The procedure for selecting the head of government (prime minister):
- Candidates for the post nominated by members of parliament. As a rule, a candidate is nominated by a political party with at least 50% of the seats;
- The candidacy of the future prime minister is considered by the president;
- The head of state, within 3 days, makes an appointment to the post.
The Prime Minister is obliged to submit the structure of the government to the Parliament within 7 days. The approved list is submitted to the president for signature. The head of state has the right to independently form a government if deputies of parliament cannot submit candidates for the post of prime minister.
List of presidents of Kyrgyzstan and their main merits
Since the republic received independence, 5 people have been in the presidency:
- 1991-2005 - Askar Akayev. Academician of the Academy of Sciences of the Kirghiz SSR, Honored Doctor and Professor in the field of optics and computer technology. In 1990 he became president of the Kirghiz SSR. In 1991, proclaimed the independence of the republic. In 1995 he was re-elected for a second term in a row. Re-elected for the third time in 2000. In 2005 he was overthrown as a result of the Tulip Revolution. The main reason for the commencement of unrest was the numerous frauds in the presidential elections in 2005;
- 2005-2010 - Kurmanbek Bakiyev. During the Tulip Revolution served as prime minister. In the presidential election, he competed with Felix Kulov, who withdrew his candidacy after Bakiyev’s promise to make him prime minister. In 2007, he dissolved the parliament and held a referendum, abolished the post of prime minister. The years of Bakiev’s rule are characterized by an increase in presidential power. In 2010 he was overthrown, now lives in Belarus, received citizenship of this country. In absentia was sentenced in Kyrgyzstan to 24 years in prison. The Belarusian prosecutor’s office refused to extradite the former president to the Kyrgyz authorities;
- 2010-2011 - Roza Otunbayeva.
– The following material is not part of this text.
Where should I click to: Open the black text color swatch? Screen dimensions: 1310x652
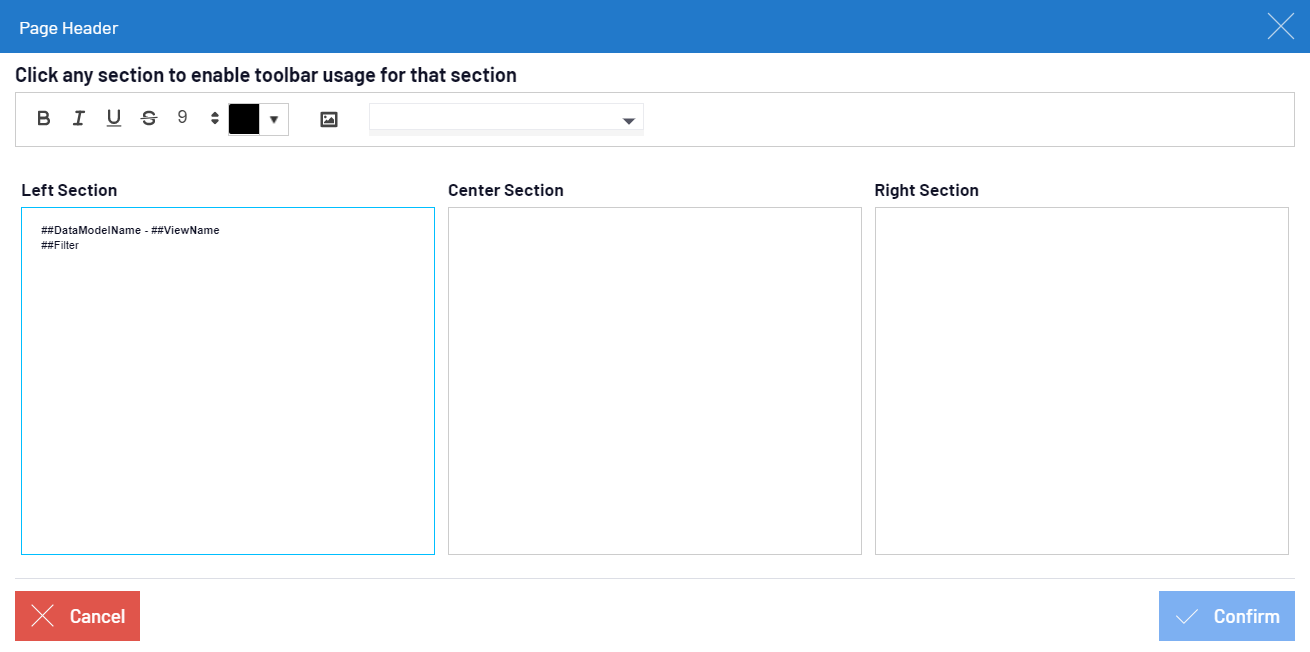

The head of the Provisional Government of Kyrgyzstan. In May 2010, it was proclaimed president of Kyrgyzstan a temporary period. The second ever woman president in Muslim countries. He currently holds the position of the head of the Roza Otumbaeva Initiative International Public Foundation;
- 2011-2017 - Almazbek Atambayev. The hero of the Kyrgyz Republic is widely known that he appointed his drivers and guards to high government positions. The personal driver of President Ilmiyanov was able to enter the top 100 richest people of Kyrgyzstan for 6 years;
- 2017-our days - Sooronbay Zheenbekov. He started his career as a teacher of Russian language and literature.
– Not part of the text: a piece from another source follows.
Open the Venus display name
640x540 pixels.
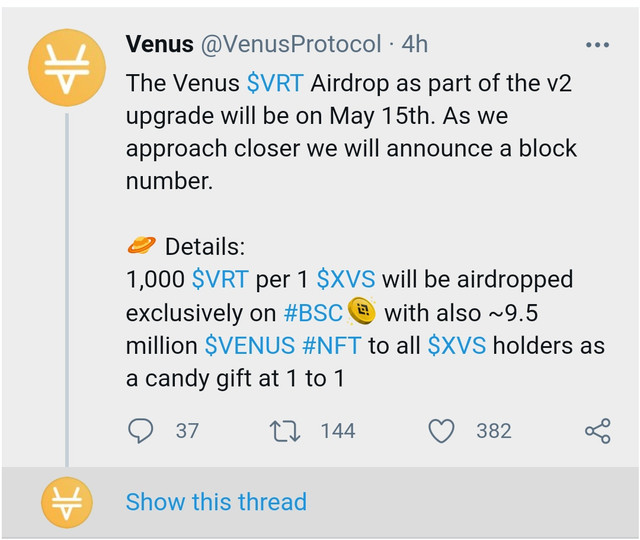click(160, 44)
The next presidential elections in Kyrgyzstan should be held in 2023.
Presidential residence and its features
The residence of the head of state is called the White House. In 2005, the building was seriously damaged during the riots. The renovated residence was destroyed in 2010, when a fire broke out that damaged and destroyed documents in the archives.
The building in which the president’s reception is located has 7 floors and is built in the typical Stalinist modern style. The residence was commissioned in 1985. Initially, the building housed the Central Committee of the CPSU of the Kirghiz SSR.
Currently, the presidential power in Kyrgyzstan is seriously limited by the constitution. It is not yet clear whether the new president is content with his role or will try to hold a referendum in order to obtain dictatorial powers. From the history of Kyrgyzstan it is clear that it will not lead to anything good.